━━━━━ Records to process

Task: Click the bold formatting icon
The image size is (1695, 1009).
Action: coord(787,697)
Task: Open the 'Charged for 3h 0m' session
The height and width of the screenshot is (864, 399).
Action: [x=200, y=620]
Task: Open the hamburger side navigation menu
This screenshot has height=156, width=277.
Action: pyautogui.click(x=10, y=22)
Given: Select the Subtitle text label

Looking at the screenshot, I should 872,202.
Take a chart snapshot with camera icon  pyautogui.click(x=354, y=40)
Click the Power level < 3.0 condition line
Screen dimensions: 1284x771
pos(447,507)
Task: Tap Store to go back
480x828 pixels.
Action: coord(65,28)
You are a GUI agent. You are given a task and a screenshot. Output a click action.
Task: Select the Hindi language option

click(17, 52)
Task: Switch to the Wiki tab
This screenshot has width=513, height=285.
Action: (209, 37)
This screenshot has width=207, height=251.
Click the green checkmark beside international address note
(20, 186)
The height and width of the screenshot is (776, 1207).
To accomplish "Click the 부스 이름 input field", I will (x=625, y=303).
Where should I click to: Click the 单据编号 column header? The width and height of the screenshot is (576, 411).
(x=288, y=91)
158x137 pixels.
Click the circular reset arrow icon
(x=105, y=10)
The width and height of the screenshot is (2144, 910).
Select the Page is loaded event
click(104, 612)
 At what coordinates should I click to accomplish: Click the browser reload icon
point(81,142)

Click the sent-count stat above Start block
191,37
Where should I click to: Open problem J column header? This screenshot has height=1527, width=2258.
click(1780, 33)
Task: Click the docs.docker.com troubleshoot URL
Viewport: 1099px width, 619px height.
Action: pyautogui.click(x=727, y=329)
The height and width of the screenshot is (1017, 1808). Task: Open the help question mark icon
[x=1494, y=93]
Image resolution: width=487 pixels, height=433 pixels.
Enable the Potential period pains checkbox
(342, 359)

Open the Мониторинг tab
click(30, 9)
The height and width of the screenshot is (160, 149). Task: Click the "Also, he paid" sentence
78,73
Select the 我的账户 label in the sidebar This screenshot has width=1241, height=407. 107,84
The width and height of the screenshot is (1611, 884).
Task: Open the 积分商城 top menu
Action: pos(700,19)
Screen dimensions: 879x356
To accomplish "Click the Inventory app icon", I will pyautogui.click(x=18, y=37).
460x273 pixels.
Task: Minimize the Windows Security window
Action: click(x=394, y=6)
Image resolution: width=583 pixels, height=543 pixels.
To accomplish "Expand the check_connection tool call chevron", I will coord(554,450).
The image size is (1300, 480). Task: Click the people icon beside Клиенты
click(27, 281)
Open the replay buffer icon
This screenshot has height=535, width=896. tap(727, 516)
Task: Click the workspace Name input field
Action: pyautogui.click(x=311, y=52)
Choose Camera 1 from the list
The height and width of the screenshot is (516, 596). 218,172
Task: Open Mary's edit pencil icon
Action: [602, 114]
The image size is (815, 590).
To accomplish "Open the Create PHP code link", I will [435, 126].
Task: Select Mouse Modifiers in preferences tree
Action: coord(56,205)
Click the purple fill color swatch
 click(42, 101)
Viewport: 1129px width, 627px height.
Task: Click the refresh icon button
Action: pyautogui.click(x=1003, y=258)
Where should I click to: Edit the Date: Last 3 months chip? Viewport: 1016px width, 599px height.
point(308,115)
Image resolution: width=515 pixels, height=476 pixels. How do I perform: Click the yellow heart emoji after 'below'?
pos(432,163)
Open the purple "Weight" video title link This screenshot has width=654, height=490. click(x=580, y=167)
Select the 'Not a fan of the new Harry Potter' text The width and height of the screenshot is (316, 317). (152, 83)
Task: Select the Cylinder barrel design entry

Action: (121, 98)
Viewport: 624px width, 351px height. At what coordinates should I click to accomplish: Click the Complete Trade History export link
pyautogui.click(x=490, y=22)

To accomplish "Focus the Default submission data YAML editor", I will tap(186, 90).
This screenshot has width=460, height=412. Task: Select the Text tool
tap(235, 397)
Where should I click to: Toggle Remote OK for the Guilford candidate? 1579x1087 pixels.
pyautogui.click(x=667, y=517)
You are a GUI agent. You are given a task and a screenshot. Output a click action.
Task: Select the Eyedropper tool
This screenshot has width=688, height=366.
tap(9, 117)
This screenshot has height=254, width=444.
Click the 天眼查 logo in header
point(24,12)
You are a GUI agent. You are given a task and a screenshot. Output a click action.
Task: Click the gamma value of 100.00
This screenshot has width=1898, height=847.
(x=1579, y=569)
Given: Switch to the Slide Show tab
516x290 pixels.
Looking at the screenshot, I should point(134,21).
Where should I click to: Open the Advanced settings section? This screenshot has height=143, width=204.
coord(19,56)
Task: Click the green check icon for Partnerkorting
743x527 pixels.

━━━━━━━━━━

| Problem statement |
Copy the listing word for word, starting with its first line and going on through the line that contains "(x=288, y=91)".

| Answer to this task |
Task: Click the bold formatting icon
The image size is (1695, 1009).
Action: coord(787,697)
Task: Open the 'Charged for 3h 0m' session
The height and width of the screenshot is (864, 399).
Action: [x=200, y=620]
Task: Open the hamburger side navigation menu
This screenshot has height=156, width=277.
Action: pyautogui.click(x=10, y=22)
Given: Select the Subtitle text label

Looking at the screenshot, I should 872,202.
Take a chart snapshot with camera icon  pyautogui.click(x=354, y=40)
Click the Power level < 3.0 condition line
Screen dimensions: 1284x771
pos(447,507)
Task: Tap Store to go back
480x828 pixels.
Action: coord(65,28)
You are a GUI agent. You are given a task and a screenshot. Output a click action.
Task: Select the Hindi language option

click(17, 52)
Task: Switch to the Wiki tab
This screenshot has width=513, height=285.
Action: (209, 37)
This screenshot has width=207, height=251.
Click the green checkmark beside international address note
(20, 186)
The height and width of the screenshot is (776, 1207).
To accomplish "Click the 부스 이름 input field", I will (x=625, y=303).
Where should I click to: Click the 单据编号 column header? The width and height of the screenshot is (576, 411).
(x=288, y=91)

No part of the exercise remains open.